■ Your instructions ■
Quote the listing below in its entirety.

■ Listed records ■

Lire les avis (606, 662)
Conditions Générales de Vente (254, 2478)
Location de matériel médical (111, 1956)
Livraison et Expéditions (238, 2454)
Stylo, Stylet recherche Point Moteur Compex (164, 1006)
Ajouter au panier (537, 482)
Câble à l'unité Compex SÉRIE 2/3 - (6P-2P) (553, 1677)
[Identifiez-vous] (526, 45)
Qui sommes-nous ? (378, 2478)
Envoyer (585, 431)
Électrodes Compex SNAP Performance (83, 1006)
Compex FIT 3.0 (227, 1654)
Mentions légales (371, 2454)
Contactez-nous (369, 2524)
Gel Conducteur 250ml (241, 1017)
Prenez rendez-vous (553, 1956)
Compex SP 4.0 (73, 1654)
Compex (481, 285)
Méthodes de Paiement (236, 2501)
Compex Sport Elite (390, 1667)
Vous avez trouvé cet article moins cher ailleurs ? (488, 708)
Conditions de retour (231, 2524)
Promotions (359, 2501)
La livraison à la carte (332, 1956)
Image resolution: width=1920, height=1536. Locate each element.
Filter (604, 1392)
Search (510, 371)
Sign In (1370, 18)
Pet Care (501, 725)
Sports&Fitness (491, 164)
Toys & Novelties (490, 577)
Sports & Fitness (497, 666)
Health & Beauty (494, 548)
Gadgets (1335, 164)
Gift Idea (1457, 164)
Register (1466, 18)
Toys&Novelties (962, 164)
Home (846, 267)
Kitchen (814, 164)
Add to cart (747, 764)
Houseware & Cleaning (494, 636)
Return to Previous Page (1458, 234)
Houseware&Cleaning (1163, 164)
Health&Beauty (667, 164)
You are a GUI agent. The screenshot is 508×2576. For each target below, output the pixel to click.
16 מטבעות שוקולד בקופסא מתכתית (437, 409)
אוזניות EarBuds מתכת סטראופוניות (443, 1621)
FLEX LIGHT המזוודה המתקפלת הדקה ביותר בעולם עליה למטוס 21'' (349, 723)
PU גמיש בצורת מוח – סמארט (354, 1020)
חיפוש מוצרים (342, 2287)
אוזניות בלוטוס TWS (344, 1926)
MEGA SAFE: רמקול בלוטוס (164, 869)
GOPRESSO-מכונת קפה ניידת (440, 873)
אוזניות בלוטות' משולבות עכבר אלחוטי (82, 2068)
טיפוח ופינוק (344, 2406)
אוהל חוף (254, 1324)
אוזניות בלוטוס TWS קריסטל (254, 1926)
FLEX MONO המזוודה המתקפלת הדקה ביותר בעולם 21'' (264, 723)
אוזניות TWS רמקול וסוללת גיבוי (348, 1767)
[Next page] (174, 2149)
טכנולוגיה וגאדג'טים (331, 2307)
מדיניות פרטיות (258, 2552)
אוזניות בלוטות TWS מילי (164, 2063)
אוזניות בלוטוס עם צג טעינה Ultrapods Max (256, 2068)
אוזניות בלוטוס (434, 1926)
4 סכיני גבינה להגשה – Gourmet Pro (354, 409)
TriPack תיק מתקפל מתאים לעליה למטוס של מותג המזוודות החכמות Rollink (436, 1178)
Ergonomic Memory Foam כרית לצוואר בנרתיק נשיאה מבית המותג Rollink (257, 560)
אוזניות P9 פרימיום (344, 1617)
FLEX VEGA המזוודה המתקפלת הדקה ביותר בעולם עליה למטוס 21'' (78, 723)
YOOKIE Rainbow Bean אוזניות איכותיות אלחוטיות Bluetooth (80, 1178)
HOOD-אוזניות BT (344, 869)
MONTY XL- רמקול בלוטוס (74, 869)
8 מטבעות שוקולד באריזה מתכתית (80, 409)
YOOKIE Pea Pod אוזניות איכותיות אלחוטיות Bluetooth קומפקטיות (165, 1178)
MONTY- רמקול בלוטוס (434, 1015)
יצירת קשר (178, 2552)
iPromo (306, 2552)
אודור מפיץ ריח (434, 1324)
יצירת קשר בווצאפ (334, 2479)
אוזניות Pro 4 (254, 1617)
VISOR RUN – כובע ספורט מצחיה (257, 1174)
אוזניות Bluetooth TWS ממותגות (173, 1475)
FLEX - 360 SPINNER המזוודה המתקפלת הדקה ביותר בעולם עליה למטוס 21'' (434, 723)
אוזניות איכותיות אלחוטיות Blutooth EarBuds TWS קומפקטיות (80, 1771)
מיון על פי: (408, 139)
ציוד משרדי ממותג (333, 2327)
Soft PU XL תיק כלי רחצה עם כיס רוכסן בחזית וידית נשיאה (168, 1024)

■ Result ■
Lire les avis (606, 662)
Conditions Générales de Vente (254, 2478)
Location de matériel médical (111, 1956)
Livraison et Expéditions (238, 2454)
Stylo, Stylet recherche Point Moteur Compex (164, 1006)
Ajouter au panier (537, 482)
Câble à l'unité Compex SÉRIE 2/3 - (6P-2P) (553, 1677)
[Identifiez-vous] (526, 45)
Qui sommes-nous ? (378, 2478)
Envoyer (585, 431)
Électrodes Compex SNAP Performance (83, 1006)
Compex FIT 3.0 (227, 1654)
Mentions légales (371, 2454)
Contactez-nous (369, 2524)
Gel Conducteur 250ml (241, 1017)
Prenez rendez-vous (553, 1956)
Compex SP 4.0 (73, 1654)
Compex (481, 285)
Méthodes de Paiement (236, 2501)
Compex Sport Elite (390, 1667)
Vous avez trouvé cet article moins cher ailleurs ? (488, 708)
Conditions de retour (231, 2524)
Promotions (359, 2501)
La livraison à la carte (332, 1956)
Image resolution: width=1920, height=1536. Locate each element.
Filter (604, 1392)
Search (510, 371)
Sign In (1370, 18)
Pet Care (501, 725)
Sports&Fitness (491, 164)
Toys & Novelties (490, 577)
Sports & Fitness (497, 666)
Health & Beauty (494, 548)
Gadgets (1335, 164)
Gift Idea (1457, 164)
Register (1466, 18)
Toys&Novelties (962, 164)
Home (846, 267)
Kitchen (814, 164)
Add to cart (747, 764)
Houseware & Cleaning (494, 636)
Return to Previous Page (1458, 234)
Houseware&Cleaning (1163, 164)
Health&Beauty (667, 164)
You are a GUI agent. The screenshot is 508×2576. For each target below, output the pixel to click.
16 מטבעות שוקולד בקופסא מתכתית (437, 409)
אוזניות EarBuds מתכת סטראופוניות (443, 1621)
FLEX LIGHT המזוודה המתקפלת הדקה ביותר בעולם עליה למטוס 21'' (349, 723)
PU גמיש בצורת מוח – סמארט (354, 1020)
חיפוש מוצרים (342, 2287)
אוזניות בלוטוס TWS (344, 1926)
MEGA SAFE: רמקול בלוטוס (164, 869)
GOPRESSO-מכונת קפה ניידת (440, 873)
אוזניות בלוטות' משולבות עכבר אלחוטי (82, 2068)
טיפוח ופינוק (344, 2406)
אוהל חוף (254, 1324)
אוזניות בלוטוס TWS קריסטל (254, 1926)
FLEX MONO המזוודה המתקפלת הדקה ביותר בעולם 21'' (264, 723)
אוזניות TWS רמקול וסוללת גיבוי (348, 1767)
[Next page] (174, 2149)
טכנולוגיה וגאדג'טים (331, 2307)
מדיניות פרטיות (258, 2552)
אוזניות בלוטות TWS מילי (164, 2063)
אוזניות בלוטוס עם צג טעינה Ultrapods Max (256, 2068)
אוזניות בלוטוס (434, 1926)
4 סכיני גבינה להגשה – Gourmet Pro (354, 409)
TriPack תיק מתקפל מתאים לעליה למטוס של מותג המזוודות החכמות Rollink (436, 1178)
Ergonomic Memory Foam כרית לצוואר בנרתיק נשיאה מבית המותג Rollink (257, 560)
אוזניות P9 פרימיום (344, 1617)
FLEX VEGA המזוודה המתקפלת הדקה ביותר בעולם עליה למטוס 21'' (78, 723)
YOOKIE Rainbow Bean אוזניות איכותיות אלחוטיות Bluetooth (80, 1178)
HOOD-אוזניות BT (344, 869)
MONTY XL- רמקול בלוטוס (74, 869)
8 מטבעות שוקולד באריזה מתכתית (80, 409)
YOOKIE Pea Pod אוזניות איכותיות אלחוטיות Bluetooth קומפקטיות (165, 1178)
MONTY- רמקול בלוטוס (434, 1015)
יצירת קשר (178, 2552)
iPromo (306, 2552)
אודור מפיץ ריח (434, 1324)
יצירת קשר בווצאפ (334, 2479)
אוזניות Pro 4 (254, 1617)
VISOR RUN – כובע ספורט מצחיה (257, 1174)
אוזניות Bluetooth TWS ממותגות (173, 1475)
FLEX - 360 SPINNER המזוודה המתקפלת הדקה ביותר בעולם עליה למטוס 21'' (434, 723)
אוזניות איכותיות אלחוטיות Blutooth EarBuds TWS קומפקטיות (80, 1771)
מיון על פי: (408, 139)
ציוד משרדי ממותג (333, 2327)
Soft PU XL תיק כלי רחצה עם כיס רוכסן בחזית וידית נשיאה (168, 1024)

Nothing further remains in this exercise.